Lexicon

Token

The atomic unit modern language models count, price, and attend over—usually a subword fragment, not a dictionary word.

Why “word” is the wrong mental model

Tokenizers split text into pieces that balance vocabulary size with coverage. Common words may map to a single token; rare or compound phrases may consume many. That is why two sentences with the same word count can differ radically in token length—and in API cost if your provider bills per token. When you read benchmarks or latency numbers, check whether they are reported in tokens or characters; the difference matters for non-Latin scripts and for languages with rich morphology.

Tokens also define the interface between human-readable text and model math. Every layer—embedding lookup, attention, feed-forward— operates on token indices. If you want to connect this idea to architecture, see our essay on self-attention and how pairwise relationships scale with sequence length.

Context windows are measured in tokens

A model’s context window caps how many tokens can be processed together in one forward pass. “Long context” is not infinite memory; it is a larger canvas on which attention (and memory cost) still applies. For a deeper look at trade-offs when inputs grow, read Context window and the note on retrieval-augmented generation, which often exists precisely because stuffing everything into context is impractical.
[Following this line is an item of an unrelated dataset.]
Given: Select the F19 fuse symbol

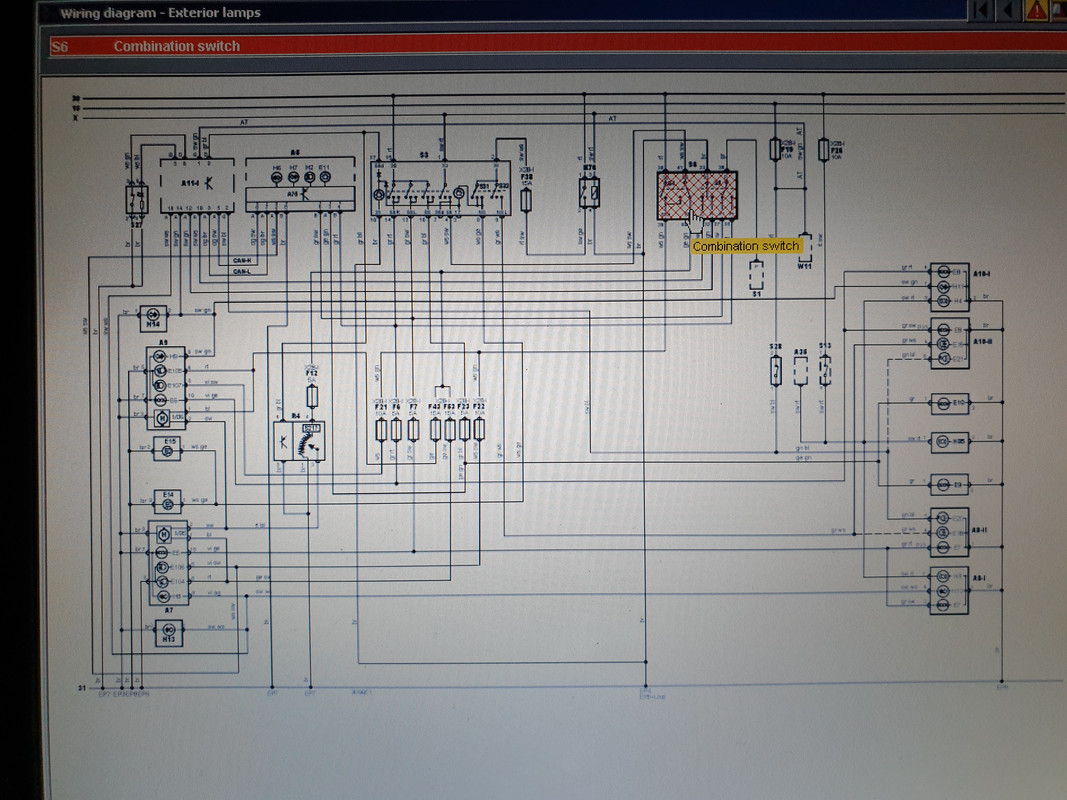Looking at the screenshot, I should click(774, 150).
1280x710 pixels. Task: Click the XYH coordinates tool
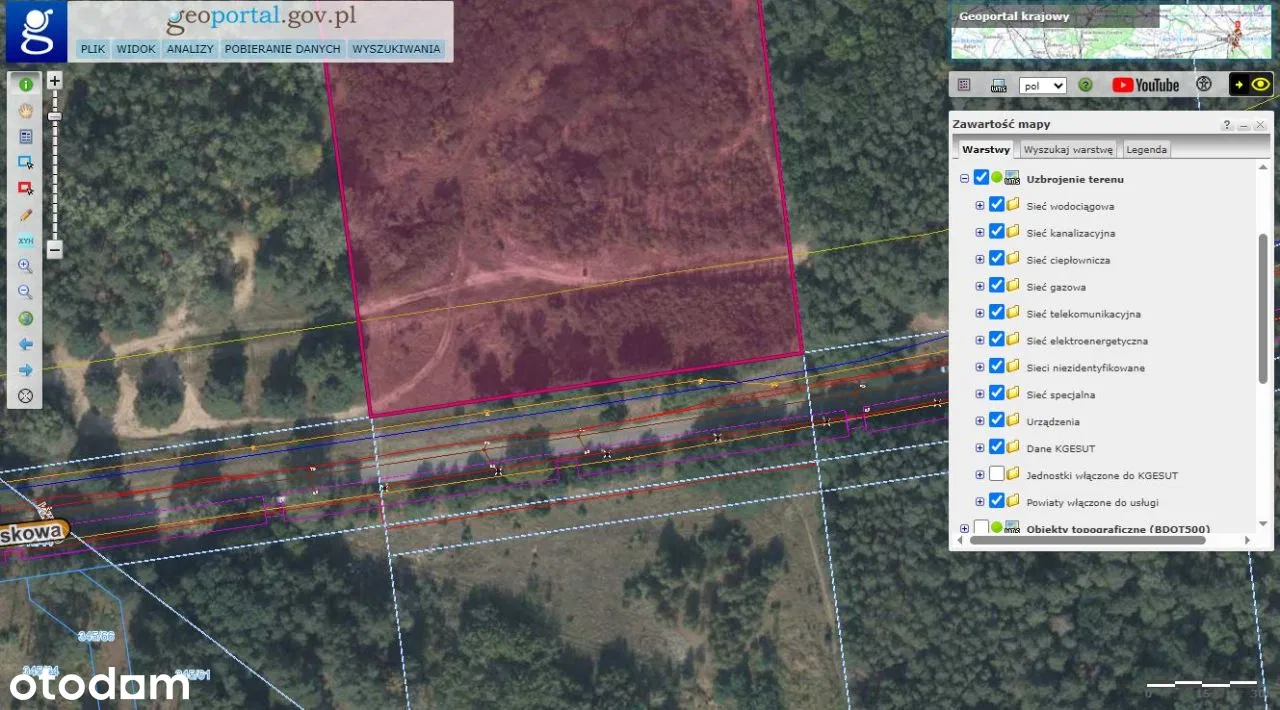26,241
Sampling, temperature, and token-level choices

At generation time, models produce a probability distribution over the next token. Decoding strategies—greedy search, nucleus sampling, temperature scaling—reshape that distribution. Temperature does not change the world; it changes how aggressively the model explores low-probability continuations. Pair this article with Temperature and with Hallucination, because fluent sampling can look like knowledge when grounding is absent.

Practical checklist

  • Log token counts on real user inputs, not only on demo prompts.
  • Compare tokenizer behavior across languages you actually serve.
  • Treat “we fit the document” claims skeptically if the document is near the advertised limit—edge effects bite hardest there.
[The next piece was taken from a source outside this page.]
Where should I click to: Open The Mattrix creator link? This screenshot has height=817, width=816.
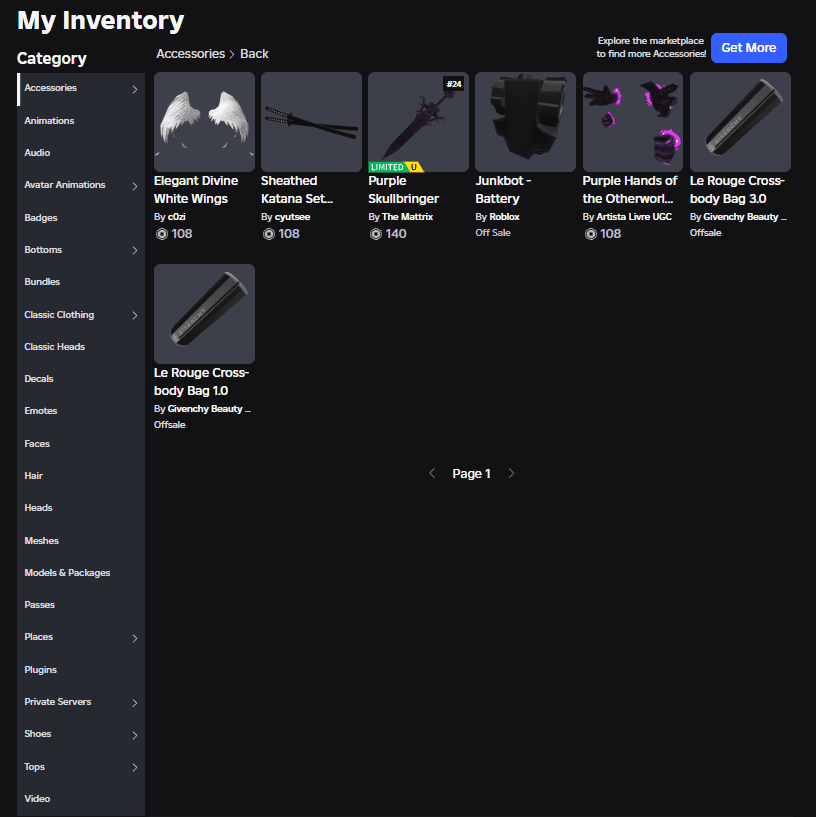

Special tokens and control codes

Most pipelines reserve indices for padding, unknown characters, beginning/end-of-sequence markers, and sometimes role tags (system, user, assistant). These tokens consume budget like any other but carry structural meaning—prompt templates that "look short" in a chat UI may hide dozens of control tokens. When comparing systems, inspect the rendered prompt after template expansion, not only the user-visible string. That discipline connects to agent traces where tool outputs are wrapped in additional scaffolding.

Migration and version pins

Tokenizer or vocabulary changes break reproducibility: the same string maps to different IDs, shifting logits and attention patterns. Pin tokenizer revisions in model cards and CI; treat tokenizer bumps as breaking changes unless you re-validate downstream tasks. For large-scale training dynamics, see scaling—data and tokenizer choices are inseparable from loss curves.